The principle: an unstandardized rating is a number dressed up as a comparison. If you let each repo define its own profile, you haven't built one dashboard — you've built N dashboards sharing a logo, and the moment anyone compares across them they're comparing different scales. Centralize the profile, inherit it everywhere, and treat any per-repo override as a reviewed exception with a reason.


Choosing the Platform and Total Cost

The build-vs-buy and which-tool decisions are where money meets value, and the failure mode is buying the most capable tool, paying per-seat for the whole org, and discovering a year later that nobody opens it. The platform matters far less than the rollout — but the platform has a price tag and an owner, and both need a deliberate decision.

The honest landscape:

Option Strength Watch out for
SonarQube (self-hosted) Mature, polyglot, clean-as-you-code gate, deep PR integration; you control data and rules You run and upgrade the server; license tiers gate branch/PR analysis and some languages
SonarCloud (hosted) Same engine, no server to run; easy CI/PR wiring Recurring per-LOC/seat cost; data leaves your perimeter
CodeScene Behavioral analysis — churn × complexity hotspots, change coupling, team-knowledge maps; outcome-oriented by design Different mental model; cost; its strength (hotspots) overlaps but doesn't replace a smells/coverage gate
Code Climate (Quality) Fast setup, good GitHub flow, maintainability + coverage Less depth than Sonar/CodeScene for large polyglot estates
Build-your-own (linters + coverage + a churn script → a panel) Free of license, exactly your rules, no data egress You are now the vendor: maintenance, upgrades, on-call, and the feature backlog are yours forever

The total cost is never just the license. Account for all four:

  1. License / subscription — per-LOC, per-seat, or self-host tier. The sticker price.
  2. Operations — for self-hosted, someone patches, upgrades, and keeps it up; that's real headcount time, not zero.
  3. Integration and maintenance — wiring it into every pipeline and PR, maintaining the shared profile, onboarding new repos. Ongoing, not one-time.
  4. The adoption cost — the time spent driving the advisory → gate → ritual path. The most expensive line item is the one teams skip: a fully-paid tool with zero adoption is 100% waste, which is why an expensive tool nobody opens is the worst outcome of all.

Who owns it is not an afterthought — it's the variable that most predicts success. An unowned dashboard rots: rules go stale, the server lags versions, new repos never onboard, false positives never get tuned, and the trend review never happens because no one's job it is.

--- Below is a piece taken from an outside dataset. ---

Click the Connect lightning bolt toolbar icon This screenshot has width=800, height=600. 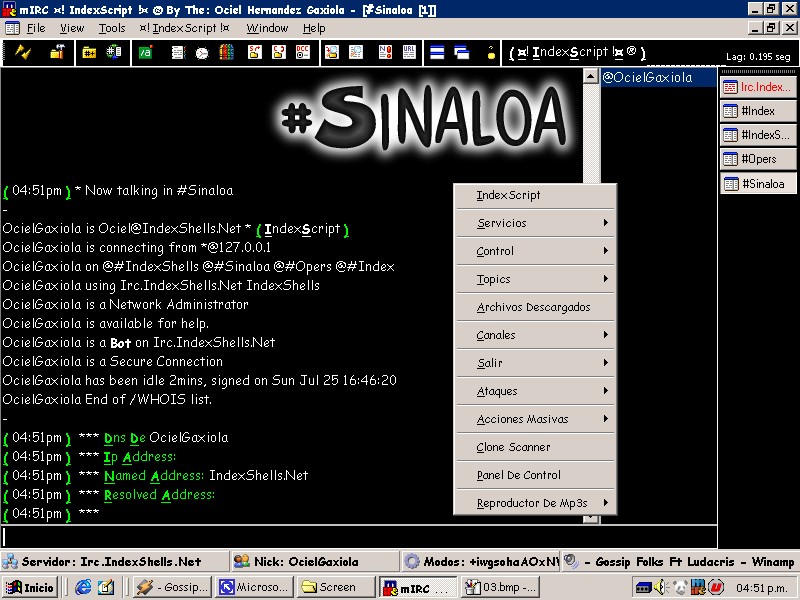pos(23,52)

A platform/DevEx team (or a named owner) must own the profile, the integration, and the trend ritual. Build-vs-buy reduces to a staffing question: buy when you lack the team to run and evolve a tool indefinitely (almost always); build only when your rules are genuinely unusual and you have a team that will own the result like a product.

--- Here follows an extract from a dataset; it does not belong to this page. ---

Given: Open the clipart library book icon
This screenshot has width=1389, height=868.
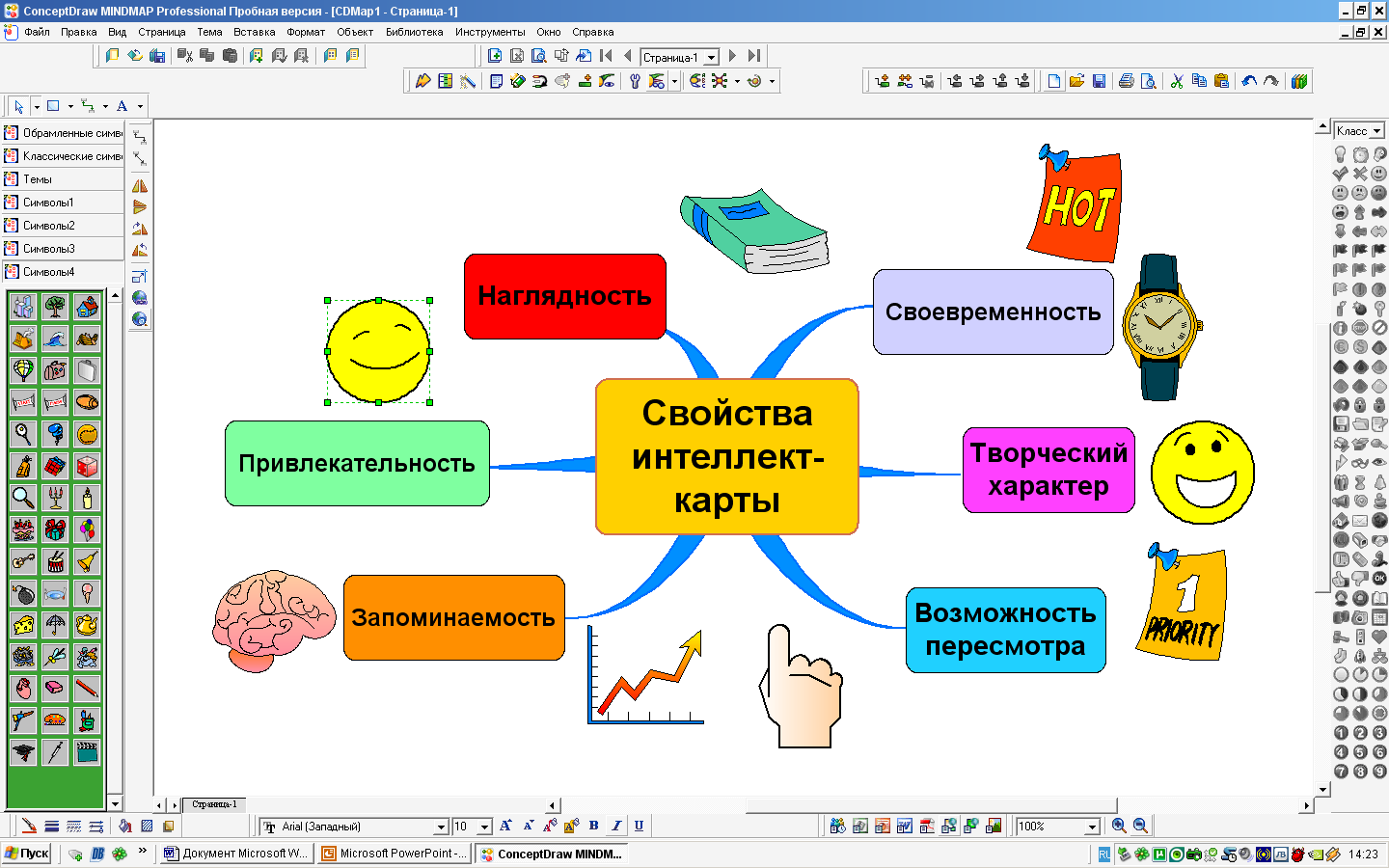Looking at the screenshot, I should (1299, 81).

The professional reality: the dashboard's value is set by adoption, not by the tool's feature list — so the expensive mistake is optimizing the purchase (most features, biggest license) while under-investing the rollout (advisory path, PR integration, named owner). A cheaper tool that's woven into every PR and owned by someone beats a best-in-class platform that nobody opens, every time.

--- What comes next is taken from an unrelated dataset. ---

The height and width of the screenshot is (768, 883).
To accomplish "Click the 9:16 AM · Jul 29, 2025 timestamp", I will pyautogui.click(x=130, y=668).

Driving Real Outcomes, Not Score Improvement

The only defensible justification for a code-health program is that it moved a real outcome. "We raised the org maintainability rating from B to A" is not an outcome — it's the score improving, which (post-Goodhart) might mean the code got better or might mean the org got better at gaming. The outcomes that matter live one layer out, in delivery and reliability.

Tie dashboard action to delivery and defect metrics, not to the dashboard's own numbers. The chain you're actually claiming is: bad code health → more defects and slower changes → fix the worst of it → fewer defects, faster changes. So measure the ends, not the means: when a team refactors a hotspot, did the defect rate in that module fall and did lead time / change failure rate for changes touching it improve? Those are DORA-style delivery metrics and they're the language that proves the program works. A rising rating with no movement in defects or lead time is a vanity result — possibly even a gamed one.

Run quarterly hotspot reviews as the engine. The recurring, high-leverage ritual is reviewing the churn × complexity hotspots (the code-churn-and-hotspots signal) every quarter and deliberately picking one or two to invest in — because hotspots are where complex code meets frequent change, i.e. where defects and delivery drag actually concentrate. This focuses finite refactoring budget on the small set of files that dominate the pain, instead of spreading effort to "raise the average." It's the one ritual that reliably converts dashboard data into a reduced-incident outcome, and it feeds straight into technical-debt management for prioritization.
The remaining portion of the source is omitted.